**Directions for this task**: What is needed is an exact repeat of the lines from the one holding "The image size is (1440, 600)." through the final line of the data, with no pictures.

━━━ Data extracts ━━━

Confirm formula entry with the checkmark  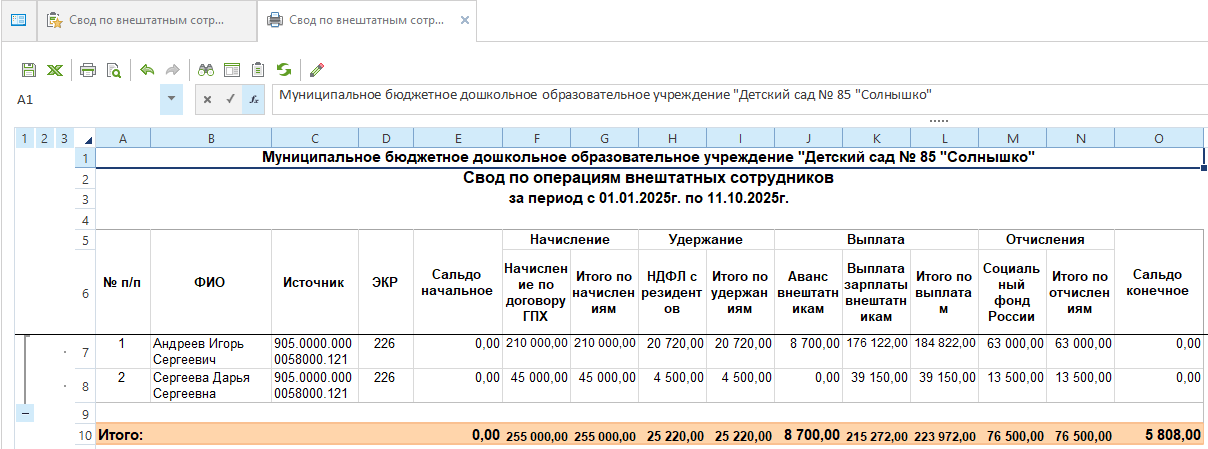click(x=230, y=99)
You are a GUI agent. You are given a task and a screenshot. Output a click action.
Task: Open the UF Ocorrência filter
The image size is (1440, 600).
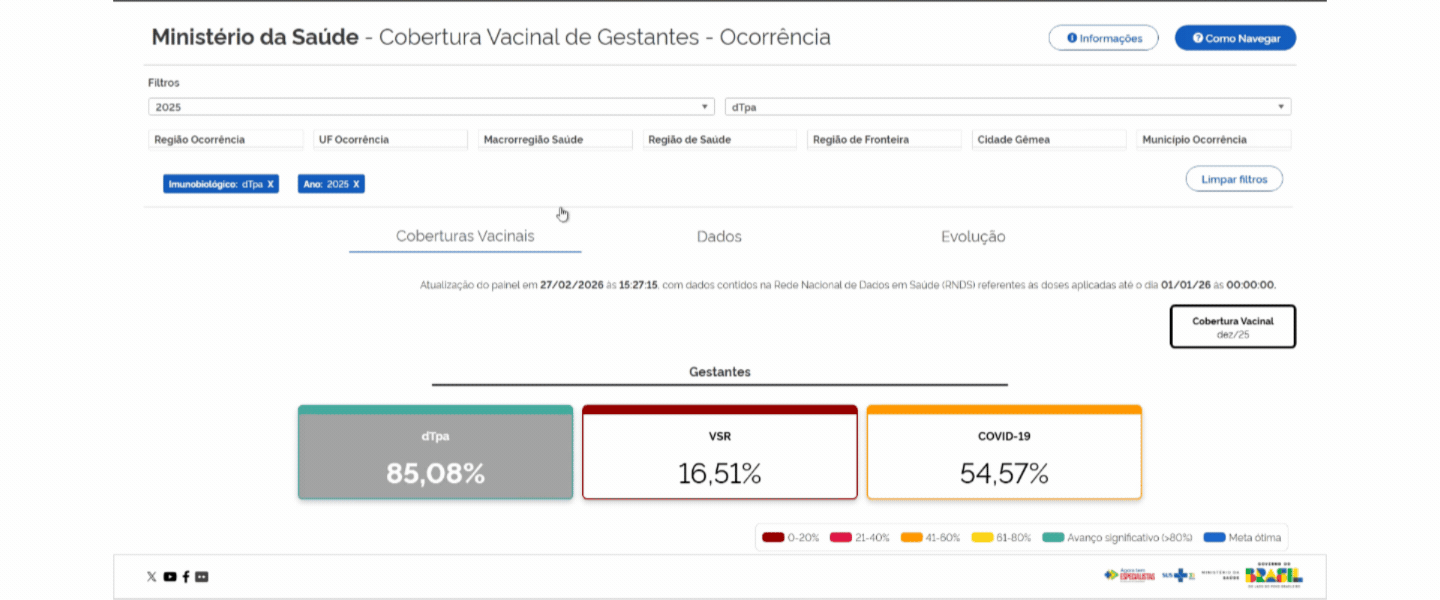390,140
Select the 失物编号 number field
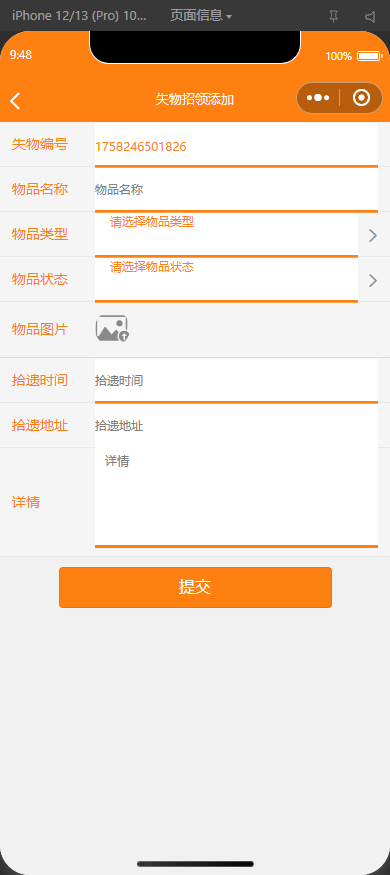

━━━

**Solution for this task**:
The image size is (1440, 600).
390,140
Select the 失物编号 number field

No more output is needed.